3.2.4 Les taux de prélèvements nets de
transferts
Pour leur obtention, on prend en compte le fait qu'une partie
des prélèvements est directement redistribuée aux
ménages sous forme de bourses et allocations et aux entreprises sous
forme de subventions. En éliminant ces flux on obtient donc le montant
des prélèvements qui est investi dans le fonctionnement propre
des administrations publiques.
Ce type de taux a le mérite de montrer que l'Etat
redistribue directement une large part des sommes qu'il a
prélevé. Mais il peut présenter le risque de faire croire
que l'autre partie est tout simplement retirée du circuit
économique alors qu'elle y retourne sous forme de
rémunération de fonctionnaires, dépenses d'investissements
et autres achats de biens et services.
3.2.5 Les taux de prélèvements
élargis
Ils résultent de la prise en compte de certaines
sources de financements des dépenses publiques, autres que les
prélèvements obligatoires tels qu'ils sont habituellement
définis. Ainsi peut-on inclure au numérateur du rapport
l'ensemble des cotisations fictives, ou meme des cotisations sociales
obligatoires, fictives et effectives, qui ne sont pas perçues par les
administrations publiques.
Dans une conception dépassant plus largement le cadre
des prélèvements obligatoires, on peut être amené
à prendre en compte le besoins de financement des administrations
publiques, c'est-à-dire les sommes qu'elles peuvent être
amenées à emprunter pour exercer leurs fonctions. On obtient
ainsi, en considérant que les emprunts sont des recettes fiscales
« différées », le niveau de
prélèvements obligatoires qui assurerait l'équilibre des
finances publiques.
De ce qui précède, il en découle qu'il
n'existe pas un seul indicateurs de la pression fiscale reconnu à
l'échelle internationale. Cela ne veut toutefois pas dire qu'il faille
pour autant laisser tomber les indicateurs existants. Ça veut juste dire
qu'il est impératif de prendre leur interprétation avec
modération.

--

Consigne a:
D'après l'article, pourquoi les taux de prélèvements nets de transferts risquent-ils d'induire en erreur ? Répondez en une à trois phrases.

Données extraites:
--

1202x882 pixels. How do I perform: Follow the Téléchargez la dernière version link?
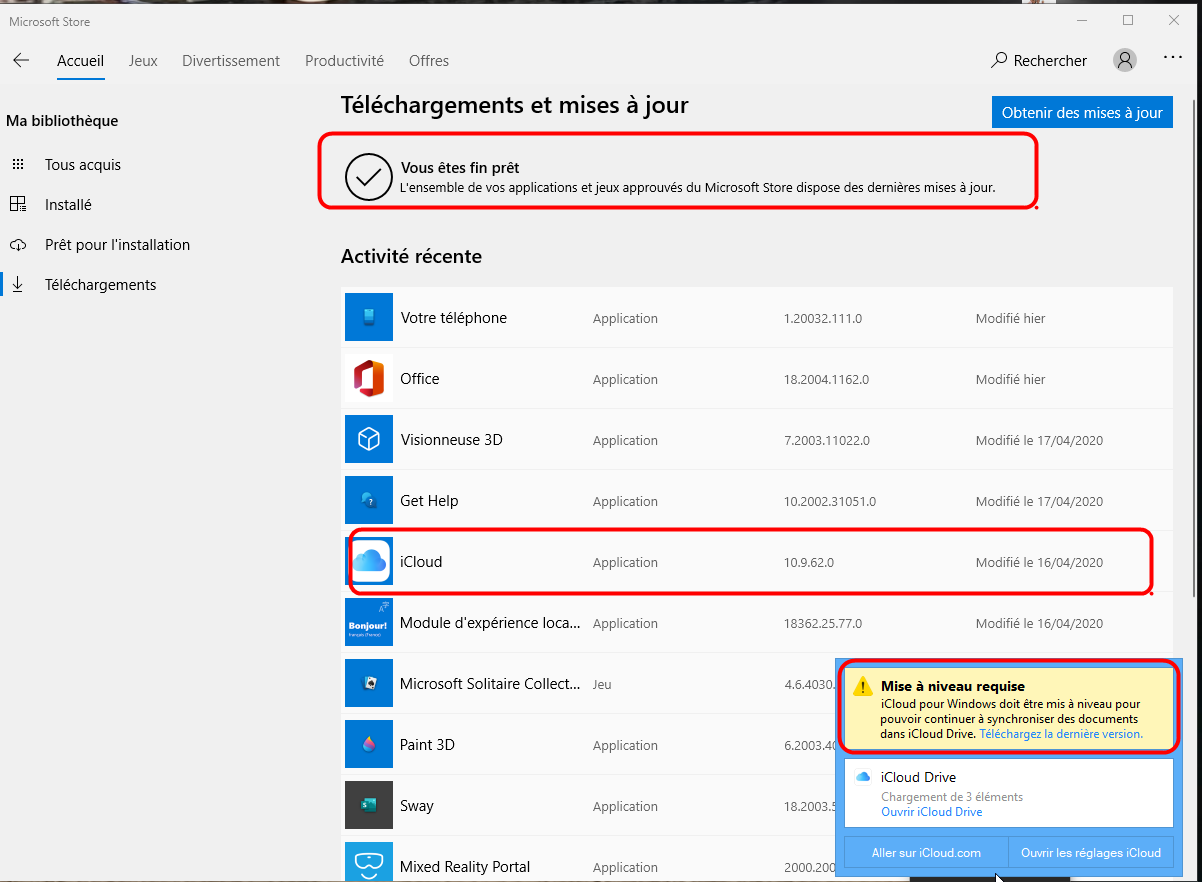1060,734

--

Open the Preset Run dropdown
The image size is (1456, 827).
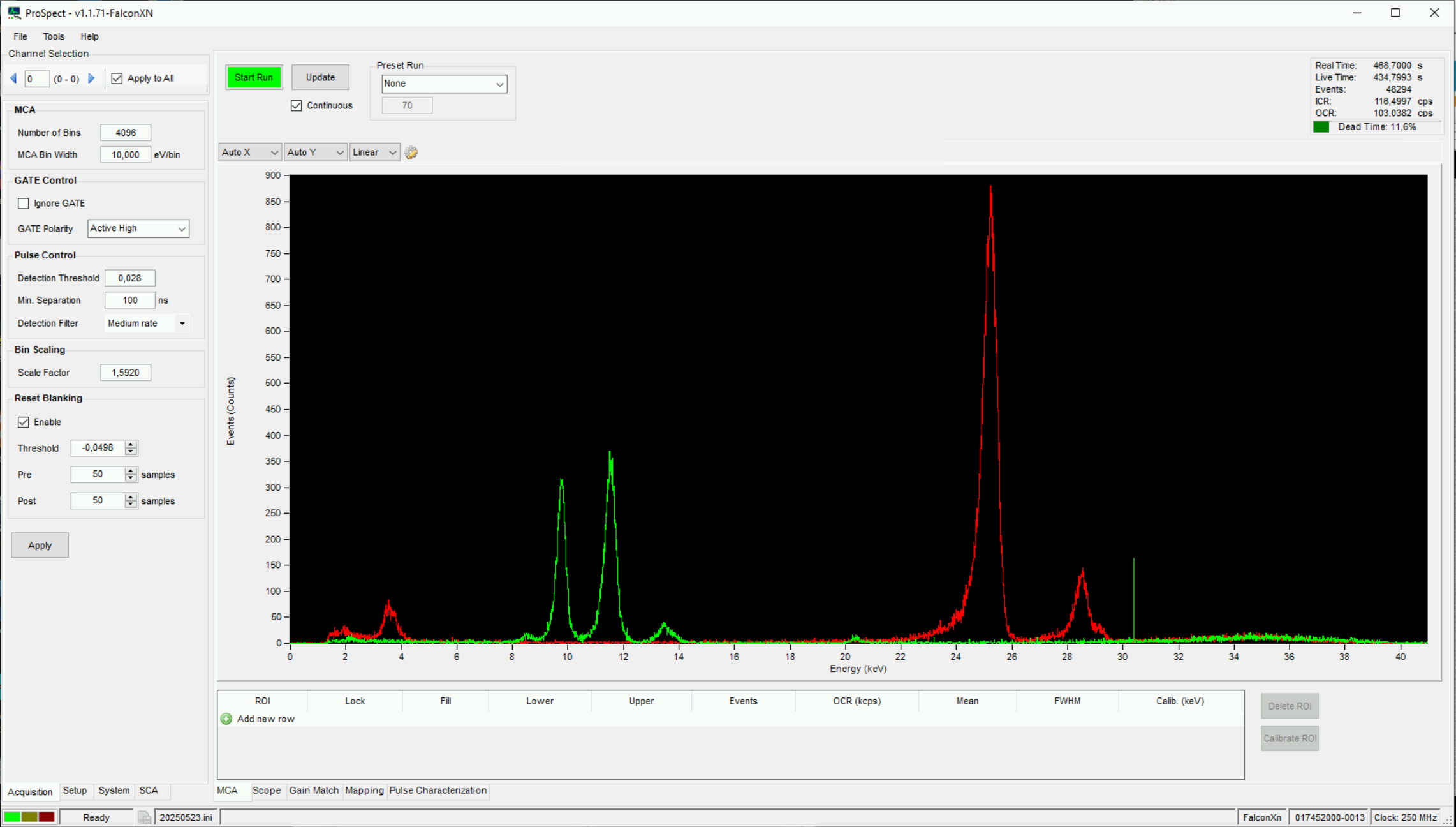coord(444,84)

--

Consigne b:
Dans les entrées, extrayez à l'identique les lignes situées entre celle qui contient « Open the Preset Run dropdown » et celle qui contient « coord(444,84) », ces deux lignes comprises. Laissez les images de côté dans votre réponse.

Réponse de l'exercice a:
Ils peuvent faire croire que la part des prélèvements qui n'est pas directement redistribuée est tout simplement retirée du circuit économique. En réalité, cette part y retourne sous forme de rémunération de fonctionnaires, de dépenses d'investissements et d'autres achats de biens et services.

Réponse de l'exercice b:
Open the Preset Run dropdown
The image size is (1456, 827).
coord(444,84)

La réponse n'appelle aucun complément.